Cannabis as opioid intervention? Researchers look to clinical trials following observational studies

At the inaugural Cannabis Science Symposium on Nov. 25, Dr. Milloy shares plans to conduct clinical trials following the release of an observational study on cannabis and opioid use. (Twitter photo)

Last week, a new study revealed that daily cannabis consumption was associated with less frequent illicit opioid use among people who use drugs and report chronic pain in Vancouver’s Downtown Eastside. 

While these results are encouraging, Dr. M-J Milloy tells BotaniQ Magazine that “the next big step will be clinical trials.”

“So trying to replicate these benefits by giving people cannabis,” he said. “We’re hoping that trials are going to start soon. Hopefully some time in the new year.” 

While early studies back in 2014 suggested people were predominantly using cannabis recreationally, Milloy said researchers are now hearing about all kinds of therapeutic uses, such as pain management, sleep and nausea. 
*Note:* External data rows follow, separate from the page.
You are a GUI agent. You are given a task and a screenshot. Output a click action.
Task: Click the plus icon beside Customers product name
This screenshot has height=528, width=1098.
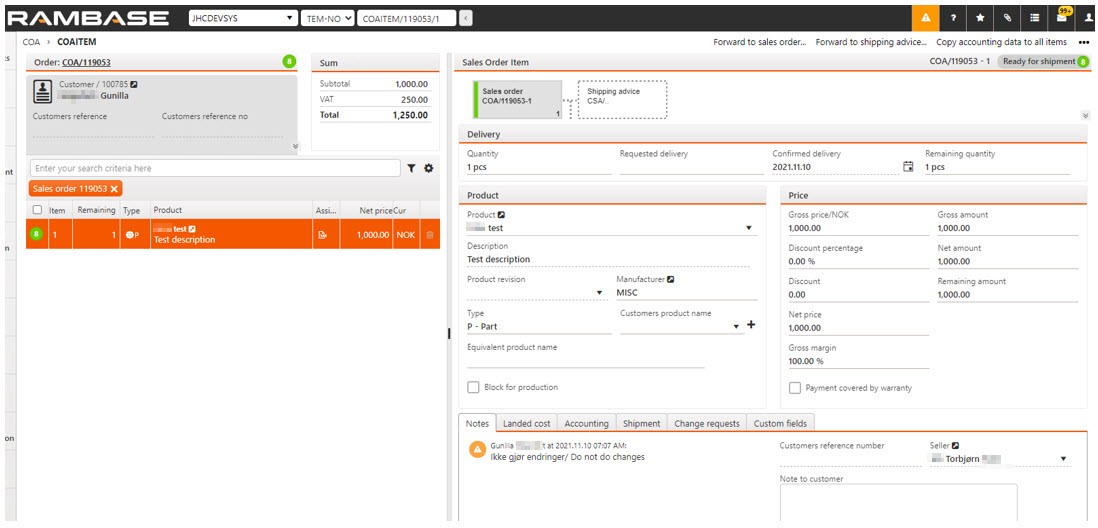pos(751,326)
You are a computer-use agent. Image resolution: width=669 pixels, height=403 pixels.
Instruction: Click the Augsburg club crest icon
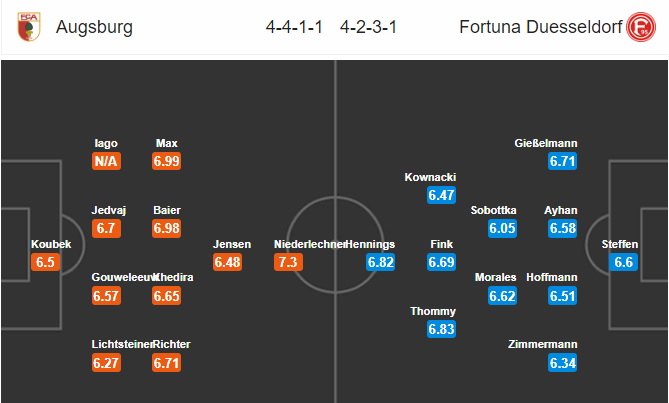coord(29,26)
“We’re seeing increases in the prevalence of each of those responses. So it appears that maybe with legalization, with lots of lowering of stigma, more people – at least in the Downtown Eastside – are using it in therapeutic ways.”

“I think what surprised me was the magnitude of the effect,” Milloy said of the research revealed last week.

“We found that people with chronic pain in our studies – and these are people who are very high risk people who use drugs a lot of marginalization criminalization that sort of thing for example – 50 per cent of them reported being on opioid agonist therapy for opioid use disorder at baseline,” he explained.

“So they have an underlying substance use disorder and we found among about 5,000 interviews that the people who told us they were using cannabis at least daily were approximately 50 per cent less likely to be using illicit opioids everyday, which is huge. It’s very encouraging for those of us who are looking into this crazy idea that cannabis might be a beneficial intervention the opioid crisis.”

READ MORE: Cannabis use may lower reliance on illicit opioids for pain management: BCCSU and UBC study

Milloy said the study’s findings are “consistent with a lot of personal experience.”

“I think a lot of people have an experience either directly or through friends or family with people who are using cannabis who self-medicate and certainly we’ve heard from some people that this sort of work helps them better understand their own cannabis use and what some of the risks and benefits might be,” he explained. 

Milloy said there are a handful of other cannabis studies underway at the BCCSU, and is thankful to be conducting his work in Vancouver, which is a “unique environment when it comes to drug policy interventions. 

He noted the community has “a lot of hopefully progressive notions around people who use drugs and and indeed cannabis we’ve long had a very active medical cannabis activist community.”

“The first Compassion Club in Vancouver in Canada was founded in Vancouver in the mid-1990s. So we’ve always been benefiting from that. So I certainly didn’t face any resistance either at my institution or in the local community. And in fact, one of the big supporters of our work has been a local licensed producer of cannabis who gave the university funds to support this research into cannabis for the opioid crisis. Not the study that we’re talking about today, but just our general program of research. So I think we’ve been quite fortunate in Vancouver, but of course that the same time we were also one of the hardest hit areas of with the overdose crisis.

“So we’re going to continue with the observational studies in the downtown Eastside. We’ve got sort of three or four and various stages. So hopefully we’ll be releasing more findings in the near future.”

He noted preliminary data shows that less than one per cent of the people in this community who are using cannabis are accessing it legally. 

“That obviously has very important implications,” he said.